LinkedIn announced today plans to shut down its business card scanning app CardMunch in favor of a new partnership with Evernote which offers a competing service. In its initial reasoning for the new approach, LinkedIn points to the more advanced feature set of Evernote’s offering:
In transitioning from CardMunch to Evernote, LinkedIn is offering its users who transfer their CardMunch data to Evernote two free years of premium business card scanning. LinkedIn users who did not previously use CardMunch will still get access to Evernote’s business card scanning feature but for just one year for free.
Evernote’s card scanning service is fast, reliable, and literally world-class, with support for seven languages.
In Evernote, our members will be able to view profile photos, job titles and company information from LinkedIn right in the notes created when they scan business cards. LinkedIn members will now also be able to enter comments related to the scanned card and geo-tag the location where the card was scanned.

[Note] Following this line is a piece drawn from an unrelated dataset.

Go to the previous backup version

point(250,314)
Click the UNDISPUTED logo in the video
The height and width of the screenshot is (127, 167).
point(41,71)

Alternatively, LinkedIn is allowing CardMunch users not interested in giving Evernote their data the ability to export and download their information captured with its discontinued service. LinkedIn will pull support for CardMunch on July 11, 2014.

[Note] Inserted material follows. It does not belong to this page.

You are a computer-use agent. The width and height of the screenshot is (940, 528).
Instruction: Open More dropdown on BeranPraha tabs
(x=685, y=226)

LinkedIn purchased CardMunch in early 2011 as it notes in today’s announcement, but Evernote has developed as more robust version of the same feature CardMunch offered. As we’ve seen with previous services like Intro being shut down, LinkedIn is continuing to narrow its portfolio and instead rely on partnerships (and networking!) with other companies for delivering better features rather than going at it alone. Evernote added business card scanning to its mobile software for premium subscribers at the end of last year.